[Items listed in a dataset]
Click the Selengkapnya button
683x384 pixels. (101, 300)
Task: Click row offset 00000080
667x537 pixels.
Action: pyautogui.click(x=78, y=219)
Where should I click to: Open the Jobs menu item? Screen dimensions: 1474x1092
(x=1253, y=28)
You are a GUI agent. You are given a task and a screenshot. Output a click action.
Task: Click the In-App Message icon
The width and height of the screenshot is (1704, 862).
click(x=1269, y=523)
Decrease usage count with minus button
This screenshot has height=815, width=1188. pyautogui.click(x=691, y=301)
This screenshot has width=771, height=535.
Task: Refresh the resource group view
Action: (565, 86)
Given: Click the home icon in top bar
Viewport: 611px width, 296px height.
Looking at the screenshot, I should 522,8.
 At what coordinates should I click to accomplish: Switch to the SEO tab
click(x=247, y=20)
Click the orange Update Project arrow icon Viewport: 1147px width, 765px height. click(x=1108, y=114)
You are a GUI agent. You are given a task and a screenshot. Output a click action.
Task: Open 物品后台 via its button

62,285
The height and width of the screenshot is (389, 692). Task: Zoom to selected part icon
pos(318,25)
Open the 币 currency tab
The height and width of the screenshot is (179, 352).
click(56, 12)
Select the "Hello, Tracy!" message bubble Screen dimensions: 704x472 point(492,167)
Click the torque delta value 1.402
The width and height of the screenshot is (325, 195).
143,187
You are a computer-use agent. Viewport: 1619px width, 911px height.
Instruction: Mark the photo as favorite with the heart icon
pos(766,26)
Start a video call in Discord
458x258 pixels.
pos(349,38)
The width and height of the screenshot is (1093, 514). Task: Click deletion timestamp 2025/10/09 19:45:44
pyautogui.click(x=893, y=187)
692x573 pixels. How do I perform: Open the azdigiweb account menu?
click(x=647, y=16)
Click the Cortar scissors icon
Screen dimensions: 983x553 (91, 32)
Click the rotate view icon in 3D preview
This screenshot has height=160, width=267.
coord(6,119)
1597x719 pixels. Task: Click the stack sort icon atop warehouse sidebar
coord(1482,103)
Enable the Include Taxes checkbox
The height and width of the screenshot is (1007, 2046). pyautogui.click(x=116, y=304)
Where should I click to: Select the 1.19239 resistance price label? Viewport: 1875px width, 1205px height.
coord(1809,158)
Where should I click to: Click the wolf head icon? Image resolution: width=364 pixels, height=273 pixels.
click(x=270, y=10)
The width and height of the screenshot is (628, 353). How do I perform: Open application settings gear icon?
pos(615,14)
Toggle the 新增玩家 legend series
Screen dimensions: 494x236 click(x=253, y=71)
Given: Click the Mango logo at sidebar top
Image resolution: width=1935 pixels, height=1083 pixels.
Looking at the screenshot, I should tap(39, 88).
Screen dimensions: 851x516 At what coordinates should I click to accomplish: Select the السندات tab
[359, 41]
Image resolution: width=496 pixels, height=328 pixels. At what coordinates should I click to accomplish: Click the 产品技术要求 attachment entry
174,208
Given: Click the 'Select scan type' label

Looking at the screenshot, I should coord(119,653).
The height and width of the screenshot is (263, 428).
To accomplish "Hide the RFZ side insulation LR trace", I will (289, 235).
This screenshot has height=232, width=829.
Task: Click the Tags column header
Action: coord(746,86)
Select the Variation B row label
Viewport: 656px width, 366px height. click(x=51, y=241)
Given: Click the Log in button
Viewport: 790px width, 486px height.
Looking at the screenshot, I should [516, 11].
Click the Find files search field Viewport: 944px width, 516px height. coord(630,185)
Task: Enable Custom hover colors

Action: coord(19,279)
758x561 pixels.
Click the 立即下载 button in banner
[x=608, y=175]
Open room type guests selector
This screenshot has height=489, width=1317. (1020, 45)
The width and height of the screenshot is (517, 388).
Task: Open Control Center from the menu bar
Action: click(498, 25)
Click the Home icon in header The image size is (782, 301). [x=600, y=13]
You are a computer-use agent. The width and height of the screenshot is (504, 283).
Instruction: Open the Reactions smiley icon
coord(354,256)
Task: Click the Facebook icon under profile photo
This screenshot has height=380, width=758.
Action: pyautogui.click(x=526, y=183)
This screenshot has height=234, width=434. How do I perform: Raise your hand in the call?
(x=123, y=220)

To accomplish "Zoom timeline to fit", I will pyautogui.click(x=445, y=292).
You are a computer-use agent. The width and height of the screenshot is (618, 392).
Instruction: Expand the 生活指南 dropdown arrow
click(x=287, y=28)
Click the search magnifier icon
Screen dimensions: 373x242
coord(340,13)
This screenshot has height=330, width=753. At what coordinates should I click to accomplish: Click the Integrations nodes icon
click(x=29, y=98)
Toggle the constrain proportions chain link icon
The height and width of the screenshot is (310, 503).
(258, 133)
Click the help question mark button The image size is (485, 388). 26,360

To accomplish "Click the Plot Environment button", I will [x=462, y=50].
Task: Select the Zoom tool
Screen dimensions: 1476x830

PROBLEM STATEMENT ::
Swap "Instruction" for "Command" throughout all the records above and reproduce them with nothing else changed.

THE COMPLETED TASK ::
Click the Selengkapnya button
683x384 pixels. (101, 300)
Task: Click row offset 00000080
667x537 pixels.
Action: pyautogui.click(x=78, y=219)
Where should I click to: Open the Jobs menu item? Screen dimensions: 1474x1092
(x=1253, y=28)
You are a GUI agent. You are given a task and a screenshot. Output a click action.
Task: Click the In-App Message icon
The width and height of the screenshot is (1704, 862).
click(x=1269, y=523)
Decrease usage count with minus button
This screenshot has height=815, width=1188. pyautogui.click(x=691, y=301)
This screenshot has width=771, height=535.
Task: Refresh the resource group view
Action: (565, 86)
Given: Click the home icon in top bar
Viewport: 611px width, 296px height.
Looking at the screenshot, I should 522,8.
 At what coordinates should I click to accomplish: Switch to the SEO tab
click(x=247, y=20)
Click the orange Update Project arrow icon Viewport: 1147px width, 765px height. click(x=1108, y=114)
You are a GUI agent. You are given a task and a screenshot. Output a click action.
Task: Open 物品后台 via its button

62,285
The height and width of the screenshot is (389, 692). Task: Zoom to selected part icon
pos(318,25)
Open the 币 currency tab
The height and width of the screenshot is (179, 352).
click(56, 12)
Select the "Hello, Tracy!" message bubble Screen dimensions: 704x472 point(492,167)
Click the torque delta value 1.402
The width and height of the screenshot is (325, 195).
143,187
You are a computer-use agent. Viewport: 1619px width, 911px height.
Command: Mark the photo as favorite with the heart icon
pos(766,26)
Start a video call in Discord
458x258 pixels.
pos(349,38)
The width and height of the screenshot is (1093, 514). Task: Click deletion timestamp 2025/10/09 19:45:44
pyautogui.click(x=893, y=187)
692x573 pixels. How do I perform: Open the azdigiweb account menu?
click(x=647, y=16)
Click the Cortar scissors icon
Screen dimensions: 983x553 (91, 32)
Click the rotate view icon in 3D preview
This screenshot has height=160, width=267.
coord(6,119)
1597x719 pixels. Task: Click the stack sort icon atop warehouse sidebar
coord(1482,103)
Enable the Include Taxes checkbox
The height and width of the screenshot is (1007, 2046). pyautogui.click(x=116, y=304)
Where should I click to: Select the 1.19239 resistance price label? Viewport: 1875px width, 1205px height.
coord(1809,158)
Where should I click to: Click the wolf head icon? Image resolution: width=364 pixels, height=273 pixels.
click(x=270, y=10)
The width and height of the screenshot is (628, 353). How do I perform: Open application settings gear icon?
pos(615,14)
Toggle the 新增玩家 legend series
Screen dimensions: 494x236 click(x=253, y=71)
Given: Click the Mango logo at sidebar top
Image resolution: width=1935 pixels, height=1083 pixels.
Looking at the screenshot, I should tap(39, 88).
Screen dimensions: 851x516 At what coordinates should I click to accomplish: Select the السندات tab
[359, 41]
Image resolution: width=496 pixels, height=328 pixels. At what coordinates should I click to accomplish: Click the 产品技术要求 attachment entry
174,208
Given: Click the 'Select scan type' label

Looking at the screenshot, I should coord(119,653).
The height and width of the screenshot is (263, 428).
To accomplish "Hide the RFZ side insulation LR trace", I will (289, 235).
This screenshot has height=232, width=829.
Task: Click the Tags column header
Action: coord(746,86)
Select the Variation B row label
Viewport: 656px width, 366px height. click(x=51, y=241)
Given: Click the Log in button
Viewport: 790px width, 486px height.
Looking at the screenshot, I should [516, 11].
Click the Find files search field Viewport: 944px width, 516px height. coord(630,185)
Task: Enable Custom hover colors

Action: coord(19,279)
758x561 pixels.
Click the 立即下载 button in banner
[x=608, y=175]
Open room type guests selector
This screenshot has height=489, width=1317. (1020, 45)
The width and height of the screenshot is (517, 388).
Task: Open Control Center from the menu bar
Action: click(498, 25)
Click the Home icon in header The image size is (782, 301). [x=600, y=13]
You are a computer-use agent. The width and height of the screenshot is (504, 283).
Command: Open the Reactions smiley icon
coord(354,256)
Task: Click the Facebook icon under profile photo
This screenshot has height=380, width=758.
Action: pyautogui.click(x=526, y=183)
This screenshot has height=234, width=434. How do I perform: Raise your hand in the call?
(x=123, y=220)

To accomplish "Zoom timeline to fit", I will pyautogui.click(x=445, y=292).
You are a computer-use agent. The width and height of the screenshot is (618, 392).
Command: Expand the 生活指南 dropdown arrow
click(x=287, y=28)
Click the search magnifier icon
Screen dimensions: 373x242
coord(340,13)
This screenshot has height=330, width=753. At what coordinates should I click to accomplish: Click the Integrations nodes icon
click(x=29, y=98)
Toggle the constrain proportions chain link icon
The height and width of the screenshot is (310, 503).
(258, 133)
Click the help question mark button The image size is (485, 388). 26,360

To accomplish "Click the Plot Environment button", I will [x=462, y=50].
Task: Select the Zoom tool
Screen dimensions: 1476x830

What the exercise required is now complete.